[Data for locating words and elements]
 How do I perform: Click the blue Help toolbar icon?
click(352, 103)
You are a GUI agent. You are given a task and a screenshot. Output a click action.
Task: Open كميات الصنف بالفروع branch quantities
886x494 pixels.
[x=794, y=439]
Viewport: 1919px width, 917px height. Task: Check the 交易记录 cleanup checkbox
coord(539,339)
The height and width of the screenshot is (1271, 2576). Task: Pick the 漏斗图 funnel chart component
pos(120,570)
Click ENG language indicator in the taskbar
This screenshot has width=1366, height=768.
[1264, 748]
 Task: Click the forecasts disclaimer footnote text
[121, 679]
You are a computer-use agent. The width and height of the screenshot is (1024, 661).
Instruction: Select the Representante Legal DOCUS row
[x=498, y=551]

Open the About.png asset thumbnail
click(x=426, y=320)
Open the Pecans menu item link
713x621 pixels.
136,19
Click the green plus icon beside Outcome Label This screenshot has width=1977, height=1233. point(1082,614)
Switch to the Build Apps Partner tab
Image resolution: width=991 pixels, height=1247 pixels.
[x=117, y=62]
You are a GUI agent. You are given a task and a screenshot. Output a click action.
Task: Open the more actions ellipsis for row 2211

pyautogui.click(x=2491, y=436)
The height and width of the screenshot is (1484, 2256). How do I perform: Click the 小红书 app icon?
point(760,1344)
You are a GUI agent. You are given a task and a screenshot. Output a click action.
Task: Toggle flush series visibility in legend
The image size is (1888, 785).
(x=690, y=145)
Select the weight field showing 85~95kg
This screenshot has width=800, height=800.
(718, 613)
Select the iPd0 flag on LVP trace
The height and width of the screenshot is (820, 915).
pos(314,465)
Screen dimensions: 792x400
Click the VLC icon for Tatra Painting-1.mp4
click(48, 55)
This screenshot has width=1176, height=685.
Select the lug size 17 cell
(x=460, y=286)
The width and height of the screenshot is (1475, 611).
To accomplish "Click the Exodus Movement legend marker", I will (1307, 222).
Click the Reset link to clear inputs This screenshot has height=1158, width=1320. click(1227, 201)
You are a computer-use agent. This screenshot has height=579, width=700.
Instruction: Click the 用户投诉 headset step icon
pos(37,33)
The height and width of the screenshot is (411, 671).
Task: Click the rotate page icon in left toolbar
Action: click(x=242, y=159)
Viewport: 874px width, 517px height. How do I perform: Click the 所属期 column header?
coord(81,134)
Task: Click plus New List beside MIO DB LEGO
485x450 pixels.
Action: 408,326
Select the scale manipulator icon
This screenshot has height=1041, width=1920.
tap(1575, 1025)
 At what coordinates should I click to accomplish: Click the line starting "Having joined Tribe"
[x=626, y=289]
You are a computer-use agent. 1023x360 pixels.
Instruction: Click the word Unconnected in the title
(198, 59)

__Directions__
List every line above that contains the word "Select", copying each one in full.

__Complete answer__
Instruction: Select the Representante Legal DOCUS row
Select the weight field showing 85~95kg
Select the iPd0 flag on LVP trace
Select the lug size 17 cell
Select the scale manipulator icon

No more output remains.